Page 1 of 1
HTML entities and search
Posted: Wed Mar 08, 2006 5:06 pm
by bhiggins
We have a database in which special characters are saved as HTML entities. I'll use Guantanamo as my example. In the database it's saved as Guant&#aacute;anamo. Of course, a search for Guantanamo won't find it.
There are any number of ways to approach this, but I'm wondering if there is something we can do from the search side rather than doing a lot of reworking of the DB, which is huge.
If you believe sandr or regex work on the DB is required I'd appreciate any suggestions on that end as well.
(FYI: This is full-blown Texis running on a Unix server. I'm in the unfortunate position of picking up support from a guy who has left the company.)
Thanks for any and all input.
Bob
Bob
HTML entities and search
Posted: Wed Mar 08, 2006 6:06 pm
by bhiggins
I only have to deal with 10% of the database; the rest was handled differently. Of that 10% I'd estimate a third of them have accents.

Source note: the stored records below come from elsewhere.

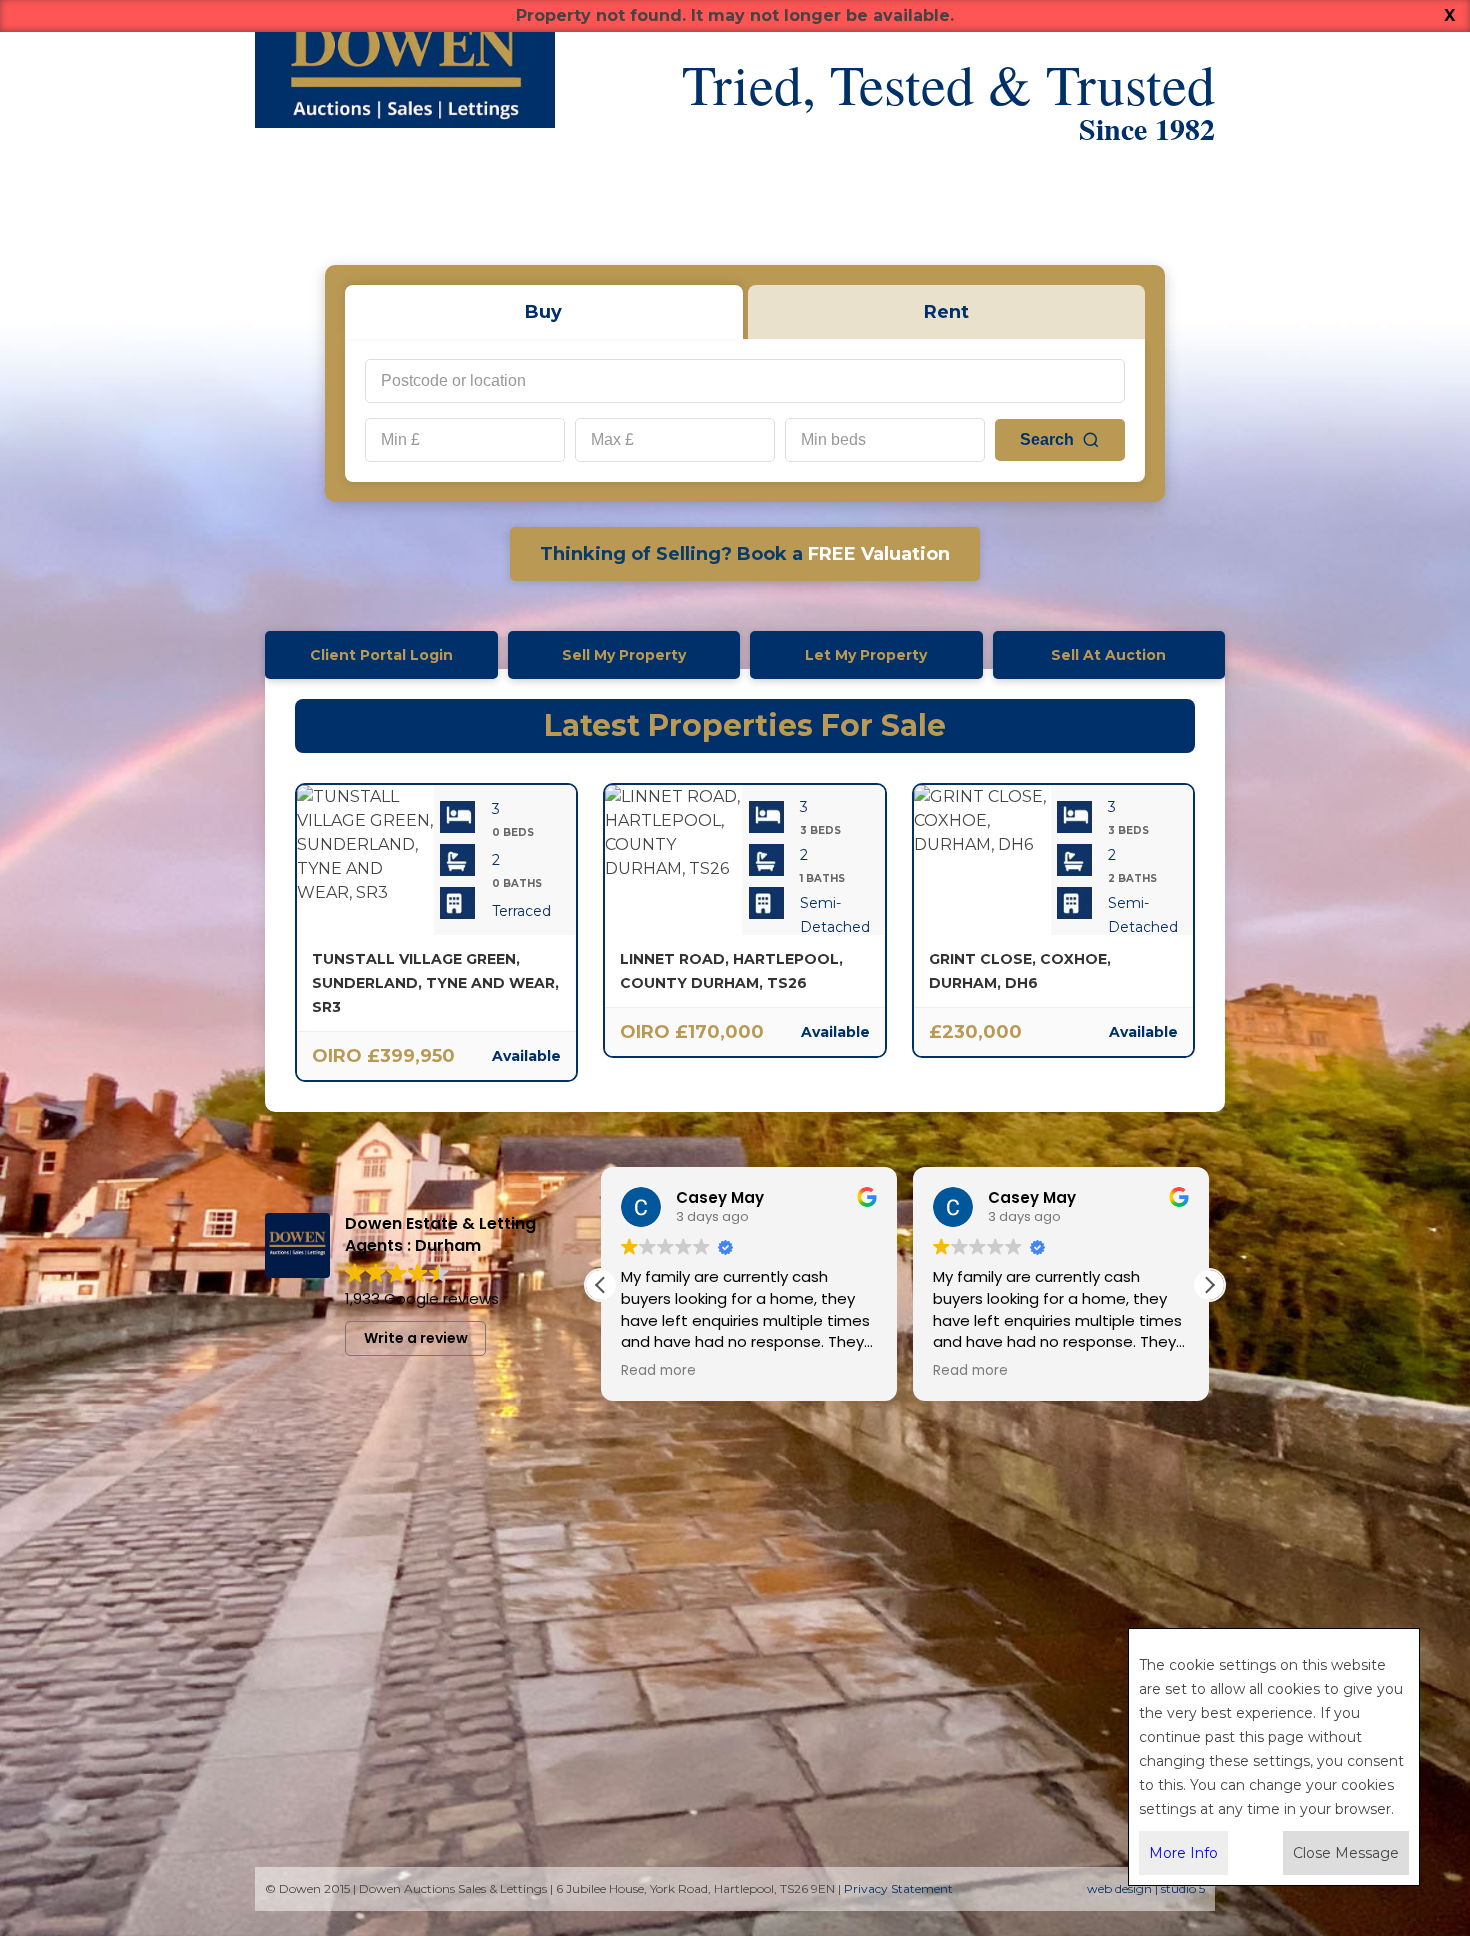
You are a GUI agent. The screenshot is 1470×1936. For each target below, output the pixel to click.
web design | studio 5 (1146, 1888)
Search (1047, 439)
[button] (1209, 1285)
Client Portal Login (381, 655)
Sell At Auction (1108, 655)
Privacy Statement (898, 1888)
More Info (1183, 1853)
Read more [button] (658, 1371)
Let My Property (866, 655)
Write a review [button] (416, 1338)
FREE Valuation (745, 554)
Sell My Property (624, 655)
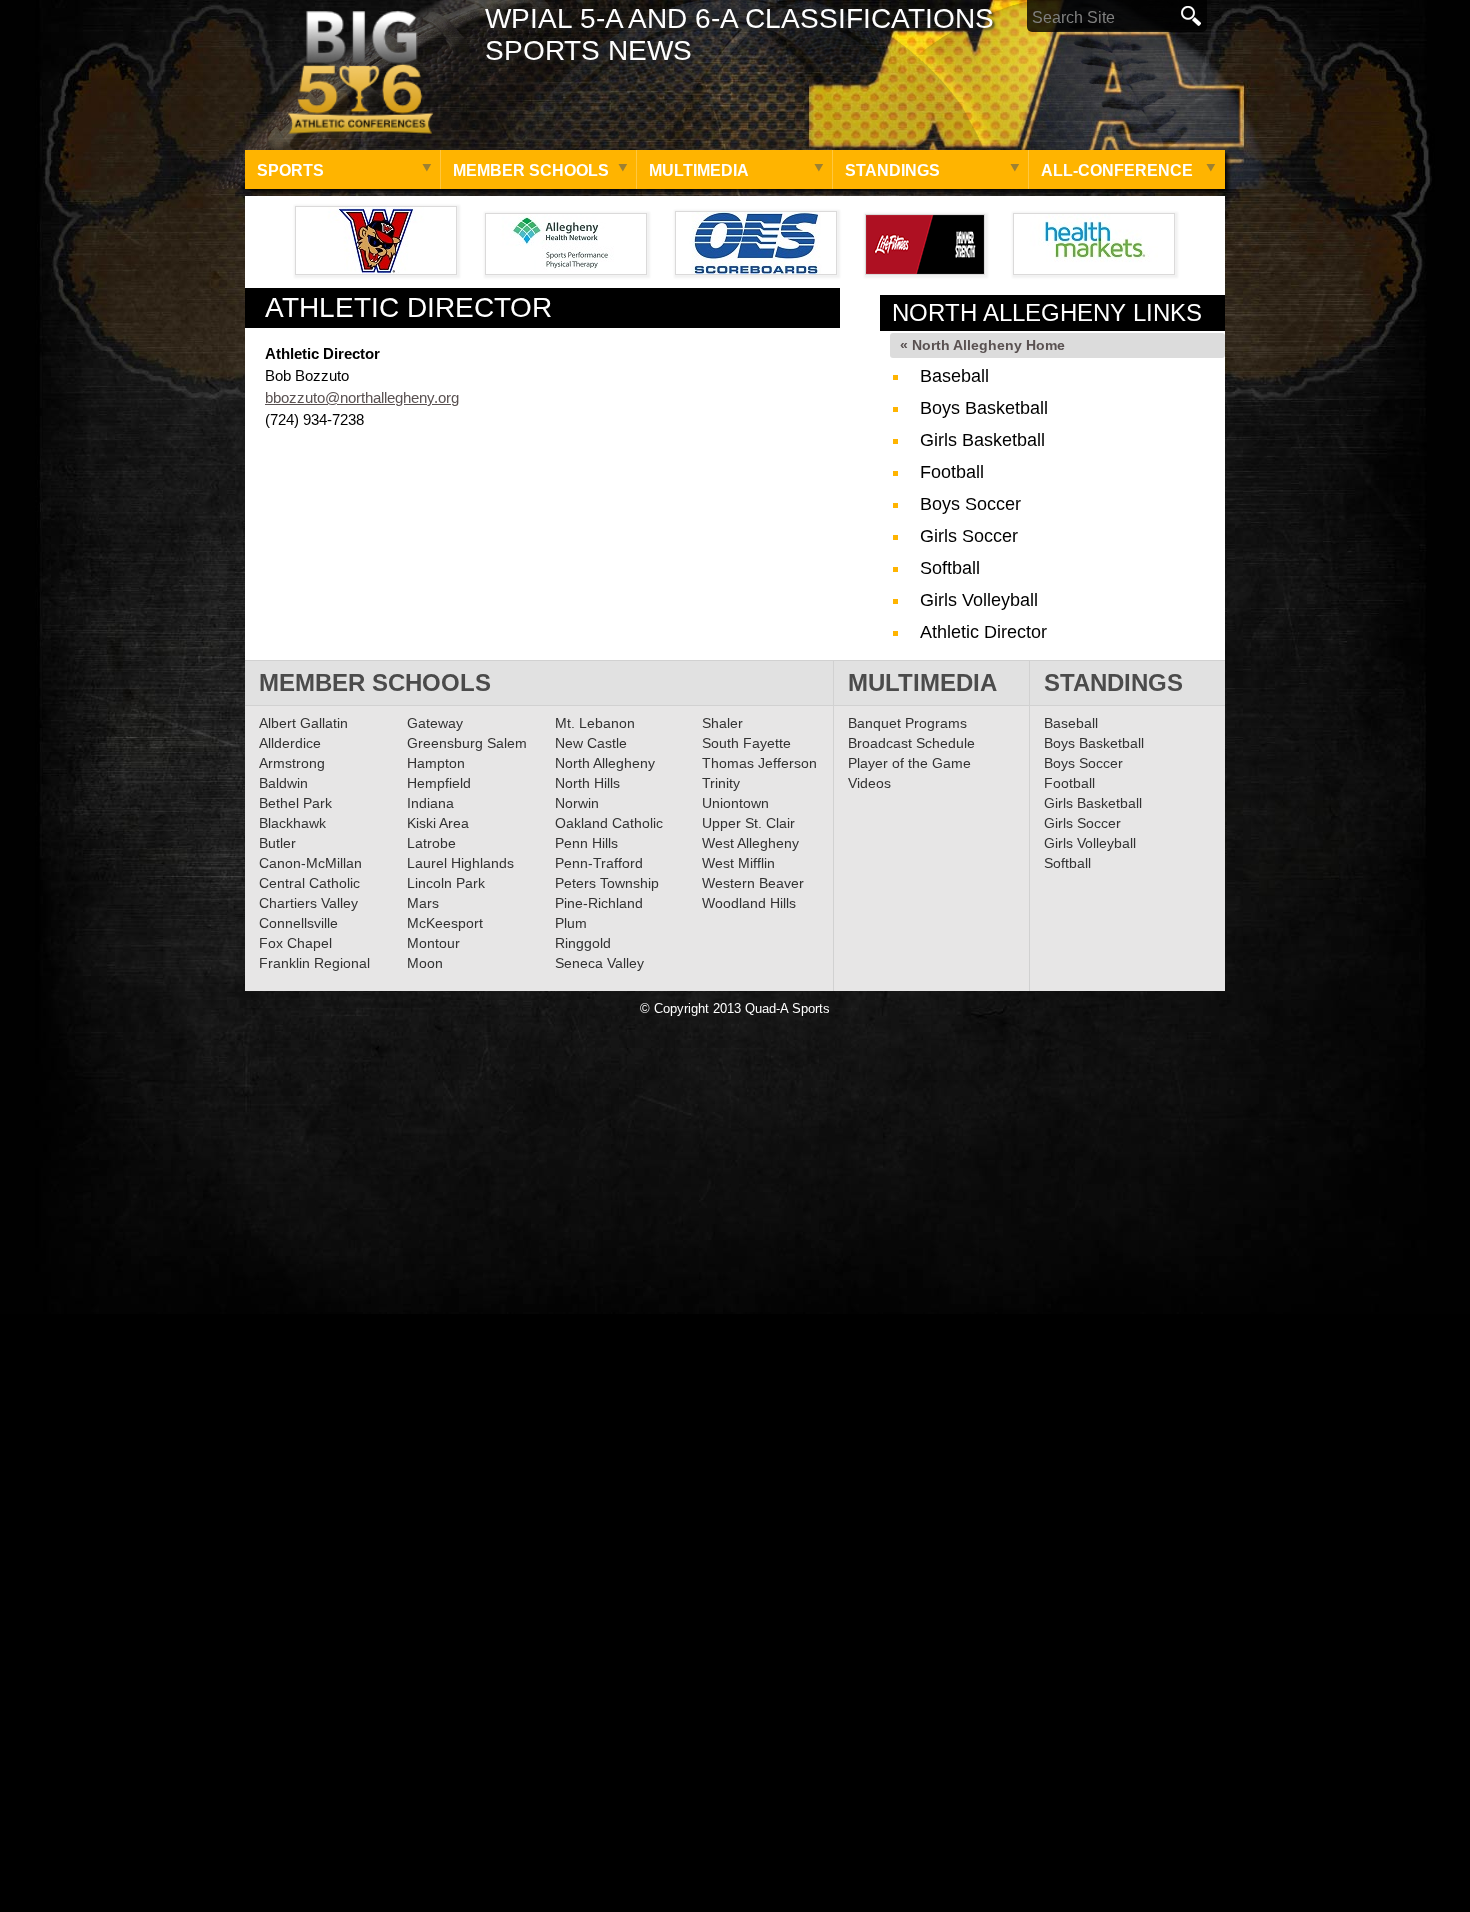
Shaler (722, 723)
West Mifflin (738, 863)
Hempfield (439, 783)
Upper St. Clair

Some background: This is a database of newspaper stories. For the older records the developer had a separate field in the DB where he stored the non-accented version of each accented word (resume, cliche, etc.). The search would then find either version of the word. When HTML entities were introduced about a year ago it broke that functionality. So that's what I'm trying to remedy.
Meanwhile, on equivalence: There's something I'm not doing right, apparently. I created a very simple eqvsusr.lst file with just one line:
guantanamo,guantánamo
Ran backref, no errors reported. Equivs are on in the search page. But search results are no different. What might I be missing?
Thanks,
Bob
HTML entities and search
Posted: Thu Mar 09, 2006 11:03 am
by mark
; is special in the equiv. Escape it with \
guantanamo,guantá\;namo
So you're saying all new data has the entities? I'd take John's suggestion and get rid of the entities by replacing them with their equivalent characters at import time as well as fixup the small fracton of records that already have the entities. Then the search will continue to work as before.
HTML entities and search
Posted: Thu Mar 09, 2006 12:30 pm
by bhiggins
I'll try out your suggestions, thanks.
I escaped the ; in the equivalence file, but results are the same on search. Any further suggestions welcomed.
Bob
HTML entities and search
Posted: Thu Mar 09, 2006 2:02 pm
by mark
Do you have all the requisite settings to use and allow the equivs?
<apicp eqprefix /full/path/to/your/equiv/file>
<apicp keepeqvs 1>
<apicp alequivs 1>
Make sure the equiv file is readable by the texis user.
Check the source of your results page and/or vortex.log to see if there are any errors generated.